_TASK TO CARRY OUT_
Type out the data below in its entirety, exactly as given.

Dataset items
* * *

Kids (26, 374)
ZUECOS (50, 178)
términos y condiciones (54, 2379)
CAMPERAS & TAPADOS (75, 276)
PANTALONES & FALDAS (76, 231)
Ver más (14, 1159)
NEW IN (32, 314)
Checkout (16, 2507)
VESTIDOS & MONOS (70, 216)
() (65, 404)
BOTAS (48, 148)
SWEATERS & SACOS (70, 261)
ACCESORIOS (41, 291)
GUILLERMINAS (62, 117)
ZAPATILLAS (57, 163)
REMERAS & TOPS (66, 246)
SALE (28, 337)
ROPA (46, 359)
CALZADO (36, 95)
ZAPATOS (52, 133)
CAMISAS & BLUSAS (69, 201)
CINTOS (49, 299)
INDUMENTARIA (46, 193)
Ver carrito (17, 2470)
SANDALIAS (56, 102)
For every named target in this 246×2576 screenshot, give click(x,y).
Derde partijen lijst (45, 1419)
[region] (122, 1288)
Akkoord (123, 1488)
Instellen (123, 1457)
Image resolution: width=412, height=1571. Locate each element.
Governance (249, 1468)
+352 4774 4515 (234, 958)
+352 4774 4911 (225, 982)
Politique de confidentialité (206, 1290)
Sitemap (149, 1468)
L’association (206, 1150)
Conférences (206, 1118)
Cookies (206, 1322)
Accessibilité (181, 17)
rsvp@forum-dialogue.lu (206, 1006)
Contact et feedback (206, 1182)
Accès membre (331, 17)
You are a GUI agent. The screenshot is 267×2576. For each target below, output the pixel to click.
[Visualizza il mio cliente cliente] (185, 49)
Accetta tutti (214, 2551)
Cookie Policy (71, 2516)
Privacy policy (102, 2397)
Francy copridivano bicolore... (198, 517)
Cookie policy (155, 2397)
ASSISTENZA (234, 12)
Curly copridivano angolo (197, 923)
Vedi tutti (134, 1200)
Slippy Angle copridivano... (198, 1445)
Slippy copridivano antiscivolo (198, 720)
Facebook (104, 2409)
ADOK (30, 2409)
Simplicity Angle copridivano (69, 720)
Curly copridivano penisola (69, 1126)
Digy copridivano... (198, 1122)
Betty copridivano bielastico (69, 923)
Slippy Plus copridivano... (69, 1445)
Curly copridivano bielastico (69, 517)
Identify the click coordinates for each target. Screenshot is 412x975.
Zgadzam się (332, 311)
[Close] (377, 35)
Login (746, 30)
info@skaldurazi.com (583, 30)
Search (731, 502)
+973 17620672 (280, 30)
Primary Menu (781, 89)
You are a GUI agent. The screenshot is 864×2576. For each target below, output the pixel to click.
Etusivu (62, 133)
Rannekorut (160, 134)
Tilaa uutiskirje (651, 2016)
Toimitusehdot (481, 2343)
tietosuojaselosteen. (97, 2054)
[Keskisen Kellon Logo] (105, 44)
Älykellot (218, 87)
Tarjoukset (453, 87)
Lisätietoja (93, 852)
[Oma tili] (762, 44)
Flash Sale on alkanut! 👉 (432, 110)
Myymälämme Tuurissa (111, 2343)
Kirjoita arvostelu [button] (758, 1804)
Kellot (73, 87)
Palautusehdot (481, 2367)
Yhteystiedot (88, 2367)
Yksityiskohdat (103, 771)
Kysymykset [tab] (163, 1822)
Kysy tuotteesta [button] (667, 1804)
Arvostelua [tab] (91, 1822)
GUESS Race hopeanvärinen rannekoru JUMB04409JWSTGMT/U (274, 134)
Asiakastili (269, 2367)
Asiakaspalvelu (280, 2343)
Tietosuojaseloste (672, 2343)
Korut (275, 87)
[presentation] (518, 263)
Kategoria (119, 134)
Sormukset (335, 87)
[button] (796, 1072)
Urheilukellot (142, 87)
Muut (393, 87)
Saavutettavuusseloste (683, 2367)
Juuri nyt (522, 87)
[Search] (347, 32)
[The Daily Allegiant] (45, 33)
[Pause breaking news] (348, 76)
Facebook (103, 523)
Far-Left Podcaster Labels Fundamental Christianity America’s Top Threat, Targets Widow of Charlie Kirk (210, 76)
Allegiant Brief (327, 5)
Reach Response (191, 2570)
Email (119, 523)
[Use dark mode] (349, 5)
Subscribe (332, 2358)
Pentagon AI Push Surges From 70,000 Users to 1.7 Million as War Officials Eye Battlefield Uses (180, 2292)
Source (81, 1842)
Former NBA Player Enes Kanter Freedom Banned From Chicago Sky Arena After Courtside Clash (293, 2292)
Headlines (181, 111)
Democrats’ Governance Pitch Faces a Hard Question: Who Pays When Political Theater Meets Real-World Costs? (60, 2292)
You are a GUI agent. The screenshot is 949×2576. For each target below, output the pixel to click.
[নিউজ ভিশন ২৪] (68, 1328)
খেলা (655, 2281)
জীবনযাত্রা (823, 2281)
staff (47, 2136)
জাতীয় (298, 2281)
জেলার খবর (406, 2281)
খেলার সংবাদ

* * *

_ANSWER TO THIS EXERCISE_
Kids (26, 374)
ZUECOS (50, 178)
términos y condiciones (54, 2379)
CAMPERAS & TAPADOS (75, 276)
PANTALONES & FALDAS (76, 231)
Ver más (14, 1159)
NEW IN (32, 314)
Checkout (16, 2507)
VESTIDOS & MONOS (70, 216)
() (65, 404)
BOTAS (48, 148)
SWEATERS & SACOS (70, 261)
ACCESORIOS (41, 291)
GUILLERMINAS (62, 117)
ZAPATILLAS (57, 163)
REMERAS & TOPS (66, 246)
SALE (28, 337)
ROPA (46, 359)
CALZADO (36, 95)
ZAPATOS (52, 133)
CAMISAS & BLUSAS (69, 201)
CINTOS (49, 299)
INDUMENTARIA (46, 193)
Ver carrito (17, 2470)
SANDALIAS (56, 102)
For every named target in this 246×2576 screenshot, give click(x,y).
Derde partijen lijst (45, 1419)
[region] (122, 1288)
Akkoord (123, 1488)
Instellen (123, 1457)
Image resolution: width=412, height=1571. Locate each element.
Governance (249, 1468)
+352 4774 4515 (234, 958)
+352 4774 4911 (225, 982)
Politique de confidentialité (206, 1290)
Sitemap (149, 1468)
L’association (206, 1150)
Conférences (206, 1118)
Cookies (206, 1322)
Accessibilité (181, 17)
rsvp@forum-dialogue.lu (206, 1006)
Contact et feedback (206, 1182)
Accès membre (331, 17)
You are a GUI agent. The screenshot is 267×2576. For each target below, output the pixel to click.
[Visualizza il mio cliente cliente] (185, 49)
Accetta tutti (214, 2551)
Cookie Policy (71, 2516)
Privacy policy (102, 2397)
Francy copridivano bicolore... (198, 517)
Cookie policy (155, 2397)
ASSISTENZA (234, 12)
Curly copridivano angolo (197, 923)
Vedi tutti (134, 1200)
Slippy Angle copridivano... (198, 1445)
Slippy copridivano antiscivolo (198, 720)
Facebook (104, 2409)
ADOK (30, 2409)
Simplicity Angle copridivano (69, 720)
Curly copridivano penisola (69, 1126)
Digy copridivano... (198, 1122)
Betty copridivano bielastico (69, 923)
Slippy Plus copridivano... (69, 1445)
Curly copridivano bielastico (69, 517)
Identify the click coordinates for each target. Screenshot is 412x975.
Zgadzam się (332, 311)
[Close] (377, 35)
Login (746, 30)
info@skaldurazi.com (583, 30)
Search (731, 502)
+973 17620672 (280, 30)
Primary Menu (781, 89)
You are a GUI agent. The screenshot is 864×2576. For each target below, output the pixel to click.
Etusivu (62, 133)
Rannekorut (160, 134)
Tilaa uutiskirje (651, 2016)
Toimitusehdot (481, 2343)
tietosuojaselosteen. (97, 2054)
[Keskisen Kellon Logo] (105, 44)
Älykellot (218, 87)
Tarjoukset (453, 87)
Lisätietoja (93, 852)
[Oma tili] (762, 44)
Flash Sale on alkanut! 👉 (432, 110)
Myymälämme Tuurissa (111, 2343)
Kirjoita arvostelu [button] (758, 1804)
Kellot (73, 87)
Palautusehdot (481, 2367)
Yhteystiedot (88, 2367)
Yksityiskohdat (103, 771)
Kysymykset [tab] (163, 1822)
Kysy tuotteesta [button] (667, 1804)
Arvostelua [tab] (91, 1822)
GUESS Race hopeanvärinen rannekoru JUMB04409JWSTGMT/U (274, 134)
Asiakastili (269, 2367)
Asiakaspalvelu (280, 2343)
Tietosuojaseloste (672, 2343)
Korut (275, 87)
[presentation] (518, 263)
Kategoria (119, 134)
Sormukset (335, 87)
[button] (796, 1072)
Urheilukellot (142, 87)
Muut (393, 87)
Saavutettavuusseloste (683, 2367)
Juuri nyt (522, 87)
[Search] (347, 32)
[The Daily Allegiant] (45, 33)
[Pause breaking news] (348, 76)
Facebook (103, 523)
Far-Left Podcaster Labels Fundamental Christianity America’s Top Threat, Targets Widow of Charlie Kirk (210, 76)
Allegiant Brief (327, 5)
Reach Response (191, 2570)
Email (119, 523)
[Use dark mode] (349, 5)
Subscribe (332, 2358)
Pentagon AI Push Surges From 70,000 Users to 1.7 Million as War Officials Eye Battlefield Uses (180, 2292)
Source (81, 1842)
Former NBA Player Enes Kanter Freedom Banned From Chicago Sky Arena After Courtside Clash (293, 2292)
Headlines (181, 111)
Democrats’ Governance Pitch Faces a Hard Question: Who Pays When Political Theater Meets Real-World Costs? (60, 2292)
You are a GUI agent. The screenshot is 949×2576. For each target below, output the pixel to click.
[নিউজ ভিশন ২৪] (68, 1328)
খেলা (655, 2281)
জীবনযাত্রা (823, 2281)
staff (47, 2136)
জাতীয় (298, 2281)
জেলার খবর (406, 2281)
খেলার সংবাদ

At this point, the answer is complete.